Il y a trois ans, Dorothé Munyaneza créait sa première pièce, Samedi Détente, sur le génocide des Tutsis au Rwanda. L’artiste, qui a miraculeusement échappé aux massacres à 12 ans, signe aujourd’hui avec Unwanted une création pluridisciplinaire (théâtre, chant, danse) construite à partir de témoignages de femmes violées durant le génocide, et des enfants nés des viols. Des enfants indésirables (« unwanted »), élevés sans amour, souvent dans la haine, le rejet et la maltraitance. Cette forme, qui tient plus de la performance que du spectacle de théâtre (elle est d’ailleurs classée « indiscipline » dans la programmation du Festival), trace un chemin obscur et chaotique vers la reconstruction.

Rendre compte de l’indicible horreur

La pièce commence par la voix off d’une femme qui raconte les viols, innombrables, qu’elle a subis. De l’un de ces viols est né un enfant qu’elle n’a jamais pu aimer. Devenu l’incarnation du tortionnaire, il est à son tour battu, haï, bouc-émissaire.

Sur la scène, c’est toute l’horreur, tout l’indicible de cette histoire qui va se déployer. Une histoire de viol comme arme de guerre, de corps martyrisés, torturés, expropriés, transformés en champs de bataille. Comment exprimer cette souffrance, comment rendre compte de l’indicible ? Par le corps, la voix, le chant, les cris et la danse. Râles, claquements de dents, succions, borborygmes… Les sons sont au cœur du dispositif imaginé par Dorothé Munyaneza, comme un au-delà ou un en-deçà des mots. Par ses danses distordues et ses litanies parlées-chantées, Dorothé Munyaneza incarne un corps-prison où la souffrance semble être enfermée à jamais.

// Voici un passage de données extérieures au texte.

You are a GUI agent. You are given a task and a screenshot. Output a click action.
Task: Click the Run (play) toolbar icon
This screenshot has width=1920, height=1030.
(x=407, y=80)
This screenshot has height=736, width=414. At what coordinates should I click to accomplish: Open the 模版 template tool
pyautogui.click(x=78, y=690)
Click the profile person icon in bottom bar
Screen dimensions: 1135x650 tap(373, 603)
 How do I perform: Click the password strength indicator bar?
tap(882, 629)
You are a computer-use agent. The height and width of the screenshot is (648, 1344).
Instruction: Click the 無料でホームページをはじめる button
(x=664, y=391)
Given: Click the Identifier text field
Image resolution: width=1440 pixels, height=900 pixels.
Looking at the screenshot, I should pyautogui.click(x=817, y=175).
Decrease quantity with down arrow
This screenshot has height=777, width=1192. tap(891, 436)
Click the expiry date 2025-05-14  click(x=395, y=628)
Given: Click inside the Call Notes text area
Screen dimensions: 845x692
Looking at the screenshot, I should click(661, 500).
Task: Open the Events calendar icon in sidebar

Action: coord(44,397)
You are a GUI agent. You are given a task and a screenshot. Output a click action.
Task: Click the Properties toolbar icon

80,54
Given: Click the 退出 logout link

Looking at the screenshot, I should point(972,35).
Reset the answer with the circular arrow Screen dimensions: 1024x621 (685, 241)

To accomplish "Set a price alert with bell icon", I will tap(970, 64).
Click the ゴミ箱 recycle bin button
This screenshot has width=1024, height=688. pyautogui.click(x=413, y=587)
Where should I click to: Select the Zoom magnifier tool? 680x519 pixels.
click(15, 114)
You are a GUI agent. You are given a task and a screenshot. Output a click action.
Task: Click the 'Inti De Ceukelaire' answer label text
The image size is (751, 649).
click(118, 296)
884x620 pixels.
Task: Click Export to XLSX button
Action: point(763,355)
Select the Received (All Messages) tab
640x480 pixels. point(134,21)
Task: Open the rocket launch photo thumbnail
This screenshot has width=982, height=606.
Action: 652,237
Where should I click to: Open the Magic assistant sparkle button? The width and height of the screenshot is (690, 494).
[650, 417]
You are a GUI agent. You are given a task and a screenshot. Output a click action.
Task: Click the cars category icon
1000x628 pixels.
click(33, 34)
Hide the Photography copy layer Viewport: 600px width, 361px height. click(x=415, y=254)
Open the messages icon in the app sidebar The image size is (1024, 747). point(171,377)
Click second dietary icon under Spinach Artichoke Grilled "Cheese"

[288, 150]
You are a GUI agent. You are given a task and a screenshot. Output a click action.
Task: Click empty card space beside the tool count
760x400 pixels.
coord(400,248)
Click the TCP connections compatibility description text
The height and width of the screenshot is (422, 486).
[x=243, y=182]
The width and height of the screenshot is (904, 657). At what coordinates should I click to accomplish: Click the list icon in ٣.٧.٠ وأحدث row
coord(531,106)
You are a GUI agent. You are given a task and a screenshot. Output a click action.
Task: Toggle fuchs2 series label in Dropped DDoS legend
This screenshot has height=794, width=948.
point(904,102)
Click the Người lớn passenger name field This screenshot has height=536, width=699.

Ces parties dansées, associées à la présence vocale et instrumentale de la musicienne afro-américaine Holland Andrews, confèrent à la pièce une dimension rituelle. Mais un rituel impuissant, une cérémonie amputée où la résilience est impossible. « No apology », est-il écrit sur l’un des morceaux de tôle disposés sur la scène.

Détruites, vivantes…

L’une de ces grandes plaques de métal (hautement symbolique, la tôle des maisons tutsies était pillée durant le génocide) se dresse tel un totem et représente une femme. Dorothé Munyaneza arrache les feuilles de papier qui figurent les vêtements. Les bruits d’ongles et de déchiquètement sont à la limite du supportable. Ce n’est pas du papier que l’on arrache, c’est de la chair. Des lambeaux de chair qui formeront un enfant.  Autant dire un monstre.

Le geste artistique est agressif, enfermé sur lui-même, peu soucieux des spectateurs. Pour parler de l’enfermement physique et mental des femmes violées, Dorothé Munyaneza a choisi de replier la scène sur elle-même. La quasi-totalité de la performance se meut dans une atmosphère de noirceur absolue, de destruction et de chaos. Alors quoi ? Désespoir et souffrance jusqu’à la mort (la deuxième mort, définitive) ? C’est ce vers quoi l’on semble inexorablement se diriger, jusqu’à ce qu’un virage finisse par s’amorcer.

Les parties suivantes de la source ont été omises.